SAG-AFTRA, Studios in Talks on How Long Actors Can Be Held Under Contract

SAG-AFTRA Building - H - 2020

When is a force majeure event not a force majeure event? When it’s merely a hiatus, studios say.

SAG-AFTRA staff are working day and night, and in concert with agents and lawyers, to resolve two tough questions raised by the entertainment production halt resulting from the COVID-19 pandemic, The Hollywood Reporter has learned: how long can studios hold idled actors to their contracts and what, if anything, must the studio pay them for the hold?

The issues are key for actors — who may need the money now but some of whom may seek the flexibility to take other projects when production resumes — and they’re key for studios, who fear losing talent in the anticipated logjam that’s likely to ensue when the industry restarts.

A source told THR that studios are generally arguing that holds can be indefinite — or at least until whenever production can resume — and that a number of studios take the position that they need pay actors nothing for the holds. On Thursday, the matter surfaced when the union posted a message to members affected by the coronavirus-related shutdown, postponement or interruption of theatrical, television and new media productions. 

“The issues surrounding production shutdowns related to COVID-19, including the applicability of Force Majeure language from our collective bargaining agreements, are specific and situational,” the message read. “Employers have made different decisions from among the possible options of how to proceed. We are working directly with these employers to find arrangements that work to the benefit of our members and prioritize protecting their income during this period.”

SAG-AFTRA national executive director David White said similarly in a statement to THR, “We are working closely with agents and attorneys who represent our members to ensure a coordinated approach to the companies’ response to the pandemic.”

The union declined to elaborate, but a source explained that after the 2007-08 writers strike, the studios obtained broad language in Hollywood collective bargaining agreements that they are now using. Much depends on whether the production interruption is deemed a force majeure event or a hiatus, as the latter approach gives the studio more rights — and so many are opting for hiatus.

THR has learned, for instance, that HBO put some of its shows, including Succession, on hiatus, but has paid those actors a quarter of their pay this season up front and may pay another quarter soon, with the remainder paid when production resumes. Meanwhile, according to a source, some studios have given actors “compassion pay” whose intended accounting is unclear.

Adding complexity, the contractual language varies among the different SAG-AFTRA agreements applicable to movies, top-level scripted shows (e.g., primetime, streaming of premium cable) or unscripted fare, such as reality TV, and certain scripted series, such as soap operas and other programming.

Beyond that, each actor’s individual deal has to be consulted as well, since these can offer protection not found in the union contract, for a fundamental reason: labor law and the collective bargaining agreements permit individual deals to provide better terms than the union deal in almost any respect, but not to undercut the collective agreement absent a waiver. That complexity is found only in industries where union agreements and individual contracts go hand in hand — which is to say, essentially only in entertainment and sports.

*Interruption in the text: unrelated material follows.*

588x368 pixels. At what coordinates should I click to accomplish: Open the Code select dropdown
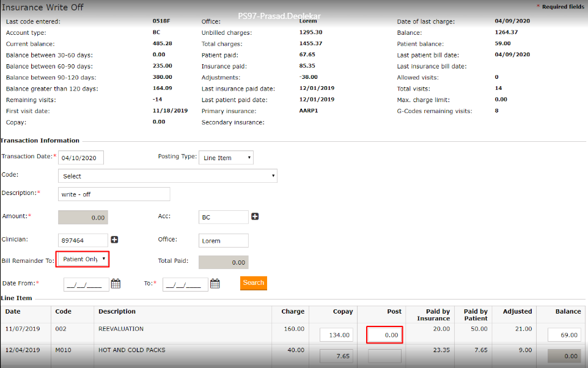(167, 176)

In fact, in a surprising twist that complicates attempts at uniformity, for movie actors above certain pay rates the individual deals contain the only potential remedy for the holds. That’s because the union agreement gives much less protection to high earners, on the assumption that they can take care of themselves with the help of powerful lawyers and agents. But the content of those individual agreements vary from studio to studio and actor to actor, with more prominent actors more likely to have obtained favorable language.

All of this amounts to inconsistent and overlapping contract clauses — but with very real implications, monetary and otherwise.

Bryn Elise Sandberg contributed reporting.